Action item: Work out how many lines of the data hold the string "Given", and reply with that number alone.

Task input:
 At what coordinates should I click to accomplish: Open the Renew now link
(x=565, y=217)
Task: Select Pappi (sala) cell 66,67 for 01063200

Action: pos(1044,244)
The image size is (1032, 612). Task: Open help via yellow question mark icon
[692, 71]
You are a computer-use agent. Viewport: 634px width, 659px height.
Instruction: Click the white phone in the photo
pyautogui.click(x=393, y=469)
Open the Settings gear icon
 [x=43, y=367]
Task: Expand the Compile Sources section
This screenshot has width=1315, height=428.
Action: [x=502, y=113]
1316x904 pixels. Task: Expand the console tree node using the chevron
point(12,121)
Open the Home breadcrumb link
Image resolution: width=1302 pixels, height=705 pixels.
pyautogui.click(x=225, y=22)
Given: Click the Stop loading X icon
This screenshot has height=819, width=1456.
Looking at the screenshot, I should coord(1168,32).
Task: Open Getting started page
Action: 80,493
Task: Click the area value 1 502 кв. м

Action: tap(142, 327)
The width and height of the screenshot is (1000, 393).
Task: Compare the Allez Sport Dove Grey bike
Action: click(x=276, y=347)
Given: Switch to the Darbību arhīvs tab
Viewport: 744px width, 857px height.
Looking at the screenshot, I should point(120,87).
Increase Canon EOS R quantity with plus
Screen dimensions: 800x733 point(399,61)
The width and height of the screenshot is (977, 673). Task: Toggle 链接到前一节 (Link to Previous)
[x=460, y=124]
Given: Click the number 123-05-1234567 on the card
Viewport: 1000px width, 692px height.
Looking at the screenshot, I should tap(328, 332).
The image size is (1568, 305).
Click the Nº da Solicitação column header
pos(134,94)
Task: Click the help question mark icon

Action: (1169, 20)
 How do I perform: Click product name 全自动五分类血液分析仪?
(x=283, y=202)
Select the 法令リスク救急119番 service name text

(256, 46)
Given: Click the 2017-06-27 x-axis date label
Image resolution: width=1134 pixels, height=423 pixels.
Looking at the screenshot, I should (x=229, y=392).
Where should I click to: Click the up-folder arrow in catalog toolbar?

Task answer: 4